The changes may also allow the scheme to be used for staff who were not already on the payroll prior to the pandemic in February.
The Pandemic Unemployment Payment (PUP), currently being claimed by 313,000 people, may also be extended into next year, although it is likely a pathway will be outlined towards its gradual reduction.
With the Government coming under pressure from business groups to offer additional grants rather than loans, it is expected that the restart grant will be significantly enhanced and its eligibility criteria relaxed to include non-rate paying businesses and other firms that missed out on qualifying.
It currently offers grants of between €2,000 and €10,000, and so far more than 42,000 companies have applied, with more than 31,000 grants approved.
The grant helps businesses to cover the costs associated with reopening following the easing of Covid-19 restrictions.
However, further low-cost loans beyond the already announced €2bn Credit Guarantee Scheme are also likely to feature in the plan to help firms plan for the future.
An additional waiver of commercial rates, possibly for up to a further six months, is also set to be included in the stimulus.

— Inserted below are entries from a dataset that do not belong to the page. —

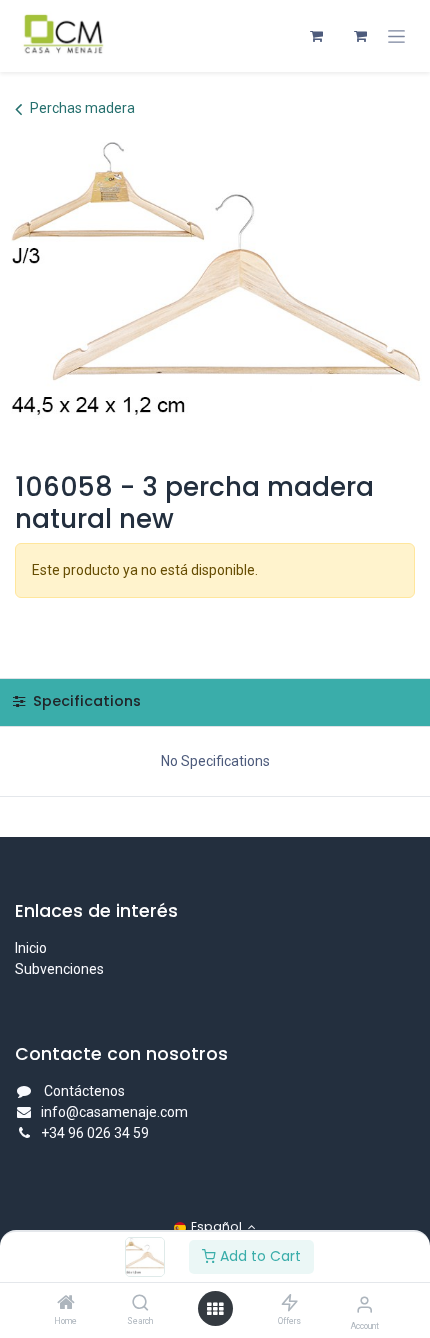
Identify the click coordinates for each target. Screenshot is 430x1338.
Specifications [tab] (85, 701)
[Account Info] (364, 1304)
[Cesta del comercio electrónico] (316, 36)
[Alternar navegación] (396, 36)
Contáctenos (84, 1091)
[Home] (66, 1304)
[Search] (140, 1304)
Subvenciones (59, 969)
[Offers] (289, 1304)
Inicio (31, 948)
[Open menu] (215, 1309)
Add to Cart (258, 1256)
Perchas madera (82, 108)
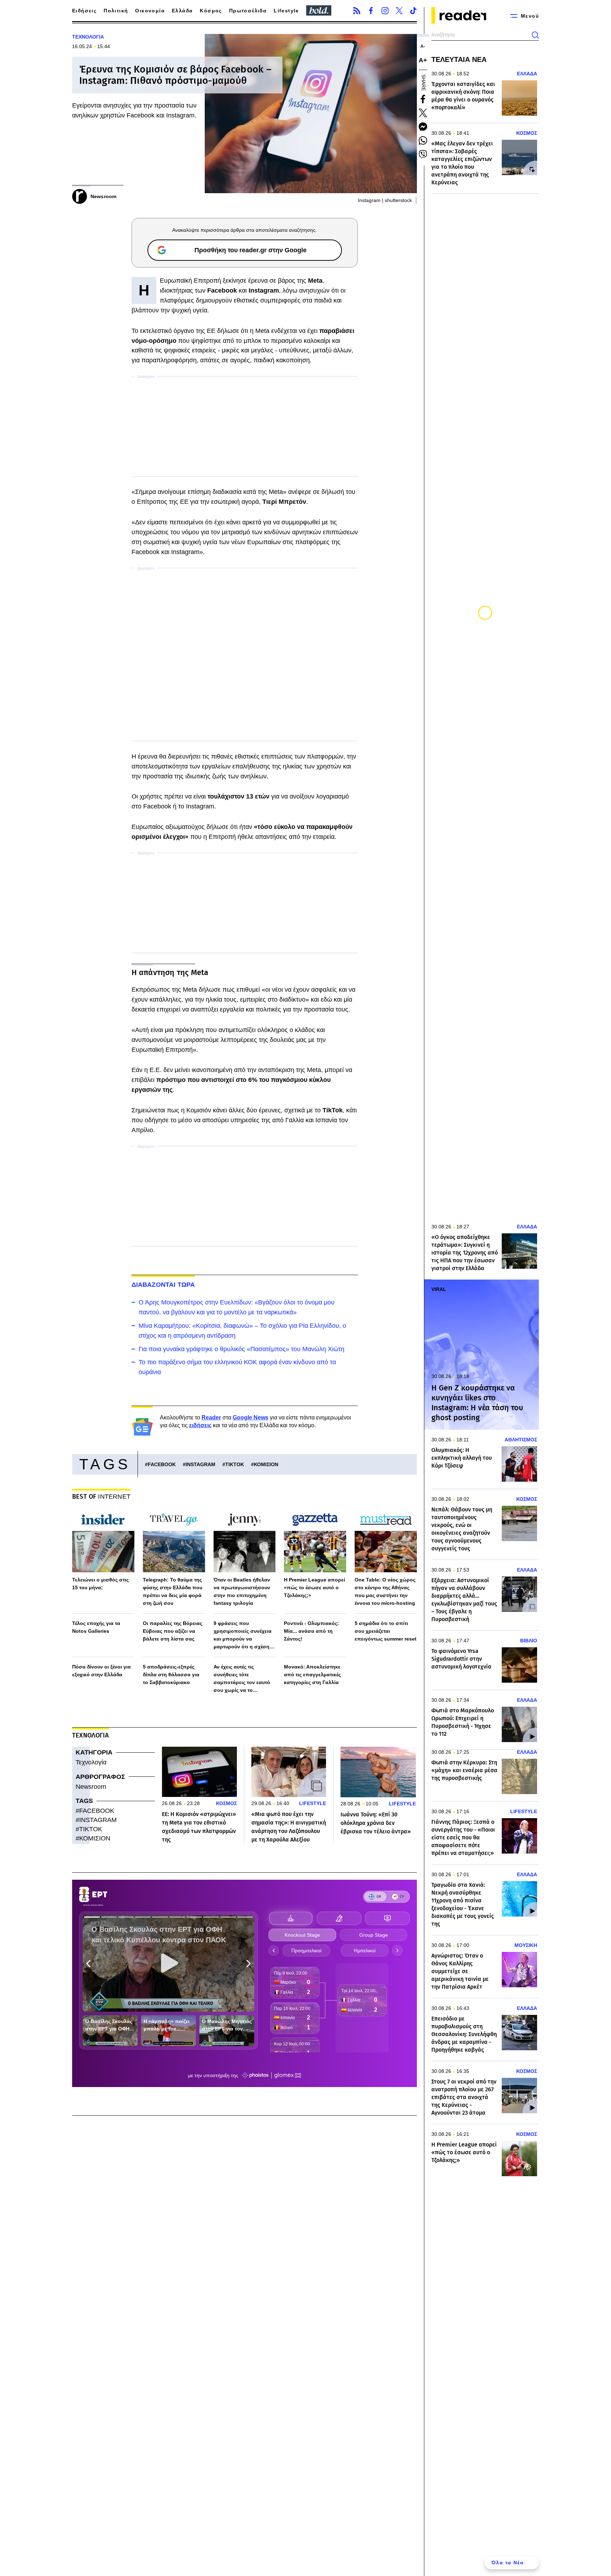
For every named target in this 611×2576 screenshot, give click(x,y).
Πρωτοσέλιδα (248, 10)
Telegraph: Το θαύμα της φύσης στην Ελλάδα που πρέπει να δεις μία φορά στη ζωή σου (172, 1591)
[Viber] (423, 154)
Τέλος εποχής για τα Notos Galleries (96, 1627)
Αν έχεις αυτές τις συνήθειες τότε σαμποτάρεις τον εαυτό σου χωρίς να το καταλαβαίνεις (242, 1679)
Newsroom (91, 1786)
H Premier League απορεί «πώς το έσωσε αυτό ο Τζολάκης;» (314, 1587)
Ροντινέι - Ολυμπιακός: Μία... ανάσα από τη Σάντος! (311, 1631)
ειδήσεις (200, 1425)
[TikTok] (413, 10)
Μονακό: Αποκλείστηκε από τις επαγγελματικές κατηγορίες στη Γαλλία (312, 1674)
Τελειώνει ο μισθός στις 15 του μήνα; (100, 1583)
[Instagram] (385, 10)
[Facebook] (370, 10)
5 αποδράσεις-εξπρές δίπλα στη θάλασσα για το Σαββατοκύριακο (171, 1674)
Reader (211, 1417)
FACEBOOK (162, 1464)
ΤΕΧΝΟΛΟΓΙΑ (88, 37)
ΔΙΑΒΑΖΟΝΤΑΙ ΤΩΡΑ (163, 1284)
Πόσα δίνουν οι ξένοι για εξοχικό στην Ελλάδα (101, 1670)
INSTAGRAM (200, 1464)
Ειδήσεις (84, 10)
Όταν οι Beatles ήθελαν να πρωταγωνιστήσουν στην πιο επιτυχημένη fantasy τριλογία (242, 1591)
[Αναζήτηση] (535, 35)
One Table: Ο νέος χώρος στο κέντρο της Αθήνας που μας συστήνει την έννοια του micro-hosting (385, 1591)
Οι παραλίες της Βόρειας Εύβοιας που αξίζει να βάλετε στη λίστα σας (172, 1631)
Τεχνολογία (91, 1762)
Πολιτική (116, 10)
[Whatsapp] (423, 140)
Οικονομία (150, 10)
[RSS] (356, 10)
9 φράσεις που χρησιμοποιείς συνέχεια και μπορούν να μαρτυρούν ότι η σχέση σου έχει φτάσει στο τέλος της (244, 1635)
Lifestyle (286, 10)
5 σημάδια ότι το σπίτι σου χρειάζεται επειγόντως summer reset (386, 1631)
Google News (250, 1417)
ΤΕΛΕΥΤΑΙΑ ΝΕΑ (459, 59)
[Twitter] (399, 10)
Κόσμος (211, 10)
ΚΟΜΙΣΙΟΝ (266, 1464)
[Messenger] (423, 126)
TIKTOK (234, 1464)
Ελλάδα (182, 10)
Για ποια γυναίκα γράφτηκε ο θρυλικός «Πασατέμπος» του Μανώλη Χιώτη (241, 1349)
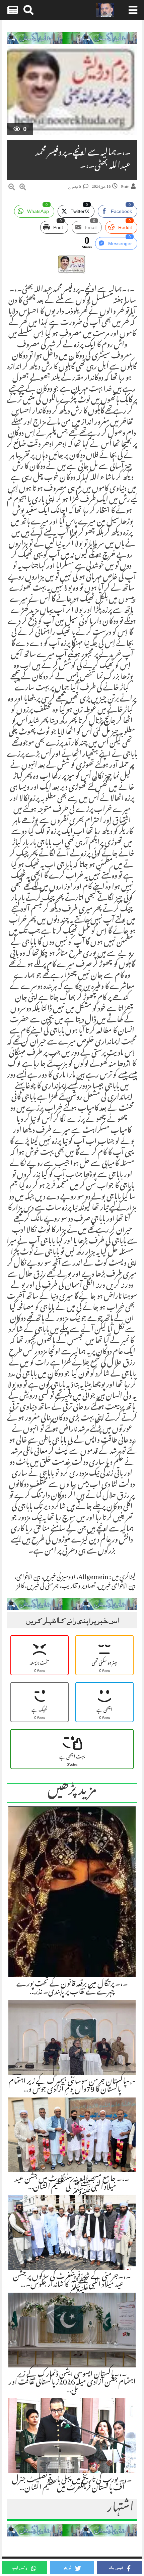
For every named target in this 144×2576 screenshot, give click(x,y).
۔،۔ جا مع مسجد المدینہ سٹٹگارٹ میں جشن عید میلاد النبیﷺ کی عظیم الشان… (72, 2183)
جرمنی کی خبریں (43, 1587)
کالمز (20, 1587)
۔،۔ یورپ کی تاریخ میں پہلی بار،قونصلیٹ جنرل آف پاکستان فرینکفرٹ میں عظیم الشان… (72, 2484)
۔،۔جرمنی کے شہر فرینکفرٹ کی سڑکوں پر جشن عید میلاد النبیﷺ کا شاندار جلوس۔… (72, 2281)
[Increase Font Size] (22, 188)
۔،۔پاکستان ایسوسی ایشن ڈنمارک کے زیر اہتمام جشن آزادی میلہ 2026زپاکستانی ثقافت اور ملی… (72, 2383)
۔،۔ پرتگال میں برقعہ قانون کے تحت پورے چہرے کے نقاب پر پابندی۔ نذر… (72, 1988)
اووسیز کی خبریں (59, 1577)
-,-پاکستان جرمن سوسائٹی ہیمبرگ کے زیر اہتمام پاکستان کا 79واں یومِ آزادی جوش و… (72, 2086)
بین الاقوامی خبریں (117, 1587)
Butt (125, 187)
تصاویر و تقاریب (78, 1587)
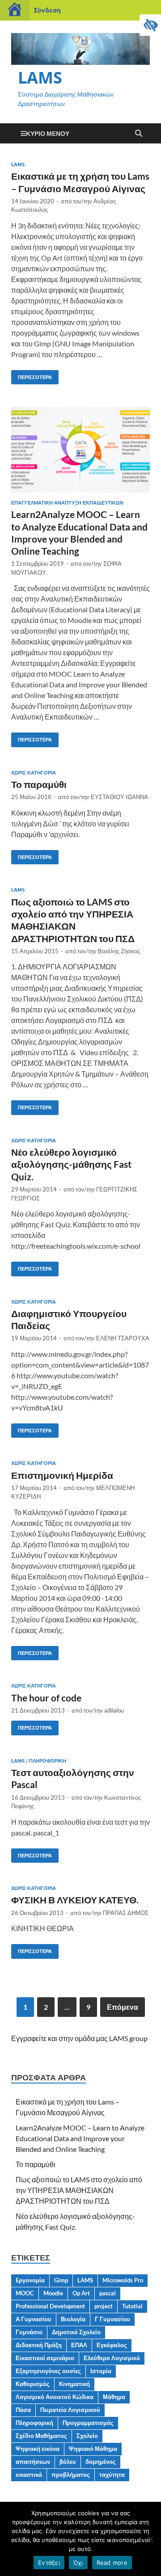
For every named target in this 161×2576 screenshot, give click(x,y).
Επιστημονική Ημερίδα (62, 1475)
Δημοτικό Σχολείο (76, 2332)
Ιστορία (100, 2370)
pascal (107, 2293)
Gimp (61, 2280)
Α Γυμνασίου (33, 2319)
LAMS (40, 77)
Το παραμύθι (39, 784)
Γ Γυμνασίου (112, 2319)
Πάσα (23, 2409)
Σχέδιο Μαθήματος (41, 2435)
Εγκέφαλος (112, 2345)
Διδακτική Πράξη (39, 2345)
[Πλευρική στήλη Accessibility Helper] (150, 25)
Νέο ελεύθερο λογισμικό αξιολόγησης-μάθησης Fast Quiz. (71, 1164)
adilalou (114, 1710)
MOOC (25, 2293)
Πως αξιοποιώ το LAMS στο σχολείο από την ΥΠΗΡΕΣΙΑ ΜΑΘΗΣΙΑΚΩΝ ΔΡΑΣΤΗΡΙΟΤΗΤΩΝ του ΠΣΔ (79, 2190)
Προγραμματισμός (88, 2422)
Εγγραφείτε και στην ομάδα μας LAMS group (79, 2038)
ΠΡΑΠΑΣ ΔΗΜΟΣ (125, 1912)
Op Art (81, 2293)
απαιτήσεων (33, 2461)
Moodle (53, 2293)
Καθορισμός (33, 2383)
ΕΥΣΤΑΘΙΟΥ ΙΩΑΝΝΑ (119, 796)
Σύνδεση (47, 10)
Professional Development (50, 2306)
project (103, 2306)
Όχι (78, 2562)
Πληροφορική (47, 1761)
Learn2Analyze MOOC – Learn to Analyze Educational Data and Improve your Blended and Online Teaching (80, 2138)
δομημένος (100, 2461)
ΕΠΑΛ (79, 2345)
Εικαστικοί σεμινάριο (45, 2357)
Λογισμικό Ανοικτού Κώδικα (54, 2396)
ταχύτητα (112, 2474)
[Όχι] (149, 2538)
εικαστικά (29, 2474)
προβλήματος (70, 2474)
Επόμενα (122, 2007)
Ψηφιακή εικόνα (37, 2448)
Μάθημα (114, 2396)
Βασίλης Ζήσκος (119, 951)
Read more (112, 2562)
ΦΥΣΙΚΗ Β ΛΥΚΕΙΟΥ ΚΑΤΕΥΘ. (75, 1899)
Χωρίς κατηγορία (33, 773)
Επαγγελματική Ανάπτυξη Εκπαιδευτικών (67, 503)
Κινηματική (74, 2383)
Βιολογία (73, 2319)
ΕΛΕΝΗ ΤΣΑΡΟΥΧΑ (122, 1338)
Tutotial (132, 2306)
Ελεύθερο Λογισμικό (112, 2357)
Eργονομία (30, 2280)
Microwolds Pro (122, 2280)
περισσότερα (31, 375)
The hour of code (46, 1697)
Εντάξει (49, 2562)
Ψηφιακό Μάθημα (93, 2448)
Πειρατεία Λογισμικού (70, 2409)
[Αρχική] (15, 10)
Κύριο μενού (47, 133)
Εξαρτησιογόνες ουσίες (48, 2370)
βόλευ (67, 2461)
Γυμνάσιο (29, 2332)
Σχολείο (87, 2435)
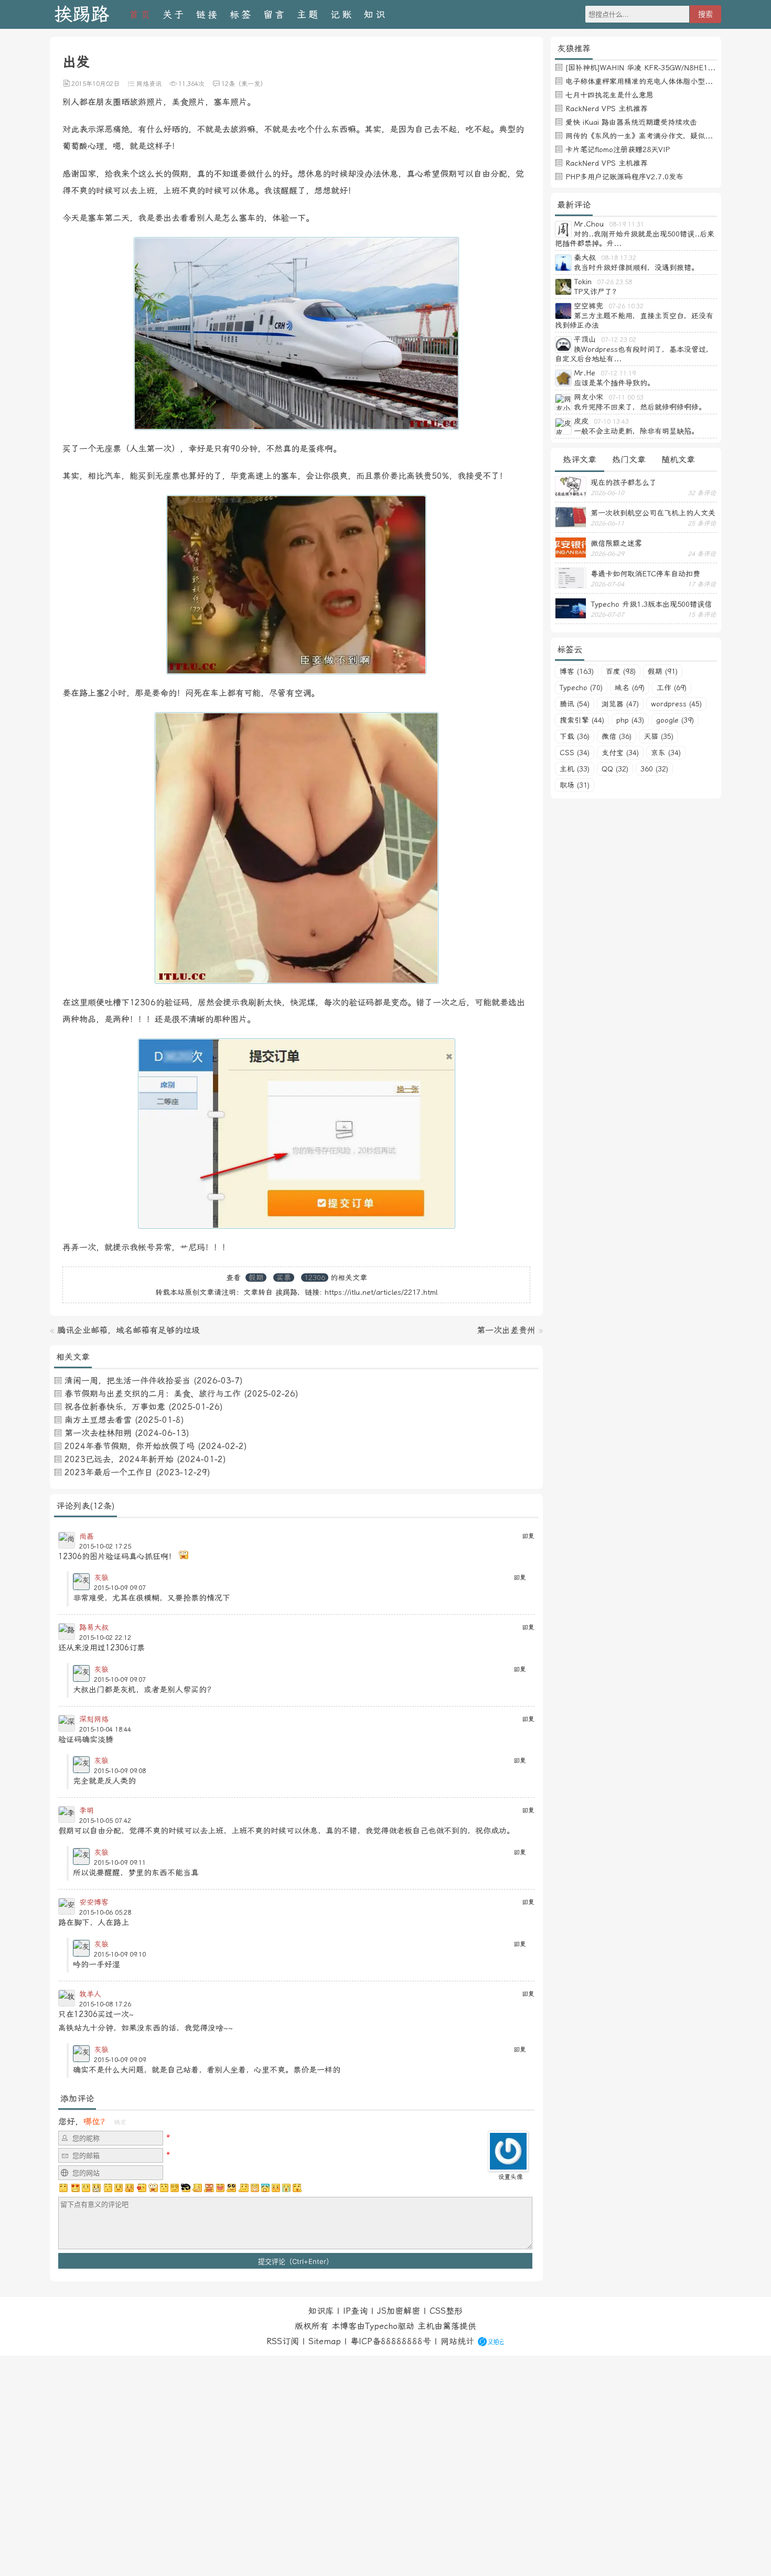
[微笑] (118, 2188)
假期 (256, 1277)
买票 (283, 1277)
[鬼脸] (107, 2188)
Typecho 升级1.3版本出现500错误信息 (651, 604)
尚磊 (86, 1536)
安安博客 (94, 1902)
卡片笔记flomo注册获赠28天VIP (617, 149)
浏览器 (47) (620, 704)
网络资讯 (149, 84)
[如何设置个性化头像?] (508, 2167)
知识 (375, 14)
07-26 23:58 (614, 282)
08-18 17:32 (618, 258)
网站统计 (457, 2341)
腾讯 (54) (575, 704)
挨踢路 (81, 14)
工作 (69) (672, 687)
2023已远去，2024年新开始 (119, 1459)
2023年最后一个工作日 (109, 1472)
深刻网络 (94, 1719)
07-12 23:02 (618, 340)
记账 (342, 14)
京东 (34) (666, 752)
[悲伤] (86, 2188)
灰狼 (101, 1577)
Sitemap (324, 2341)
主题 (308, 14)
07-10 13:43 (611, 421)
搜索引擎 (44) (582, 720)
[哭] (286, 2188)
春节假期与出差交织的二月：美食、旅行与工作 (153, 1394)
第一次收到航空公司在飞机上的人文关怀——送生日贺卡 (653, 513)
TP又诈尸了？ (596, 291)
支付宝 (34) (620, 752)
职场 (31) (575, 785)
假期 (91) (663, 671)
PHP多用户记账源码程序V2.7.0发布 (624, 177)
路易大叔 (94, 1627)
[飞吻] (141, 2188)
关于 (174, 14)
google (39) (675, 720)
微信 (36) (616, 736)
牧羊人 (90, 1994)
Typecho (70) (581, 687)
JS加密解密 (398, 2311)
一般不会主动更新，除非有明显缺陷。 (636, 431)
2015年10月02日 (95, 84)
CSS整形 (446, 2311)
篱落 (451, 2326)
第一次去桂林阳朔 (98, 1433)
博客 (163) (577, 671)
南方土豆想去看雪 (98, 1420)
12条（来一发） (243, 84)
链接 (207, 14)
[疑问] (64, 2188)
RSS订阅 (282, 2341)
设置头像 (510, 2177)
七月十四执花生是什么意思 (609, 95)
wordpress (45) (676, 704)
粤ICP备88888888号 (390, 2341)
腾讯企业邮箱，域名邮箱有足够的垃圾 (128, 1330)
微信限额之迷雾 (616, 543)
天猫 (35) (658, 736)
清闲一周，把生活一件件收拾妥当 (127, 1381)
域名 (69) (630, 687)
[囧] (265, 2188)
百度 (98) (621, 671)
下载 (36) (575, 736)
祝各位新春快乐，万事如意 (115, 1407)
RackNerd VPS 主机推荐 (606, 108)
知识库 (321, 2311)
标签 (241, 14)
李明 (86, 1810)
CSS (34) (575, 752)
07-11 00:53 (626, 397)
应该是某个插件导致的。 (614, 383)
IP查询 (355, 2311)
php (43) (630, 720)
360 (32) (654, 769)
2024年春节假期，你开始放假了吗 (130, 1446)
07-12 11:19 (618, 373)
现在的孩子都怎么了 (624, 482)
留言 (274, 14)
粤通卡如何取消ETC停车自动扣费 (645, 574)
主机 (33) (575, 769)
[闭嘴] (96, 2188)
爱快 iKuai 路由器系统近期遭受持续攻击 (631, 122)
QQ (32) (615, 769)
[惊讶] (153, 2188)
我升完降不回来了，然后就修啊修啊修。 (640, 407)
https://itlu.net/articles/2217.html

On the tax side, a cut in VAT similar to that announced in the UK that has been sought by hospitality and tourism businesses here is thought unlikely to be granted, but instead rebates may be offered to those in that sector.
It has been reported that a tax refund scheme that would enable customers using hotels, B&Bs, restaurants and other hospitality businesses to reclaim a portion of what they spent has been under negotiation, but sources could not confirm whether it will definitely be included.
Additional measures around loss relief for corporation tax are also thought to be under discussion.
Also on the table has been targeted investments in the life sciences sector here, which is performing strongly, as well as an export guarantee scheme.
The stimulus will also include policies to promote balanced regional development and will emphasise the importance of attracting and sustaining Foreign Direct Investment.
The rise of remote working will also be exploited and the investment in the National Broadband Plan will be used to make the most of this potential.
The July stimulus will be followed in October by a national economic plan that will accompany Budget 2021.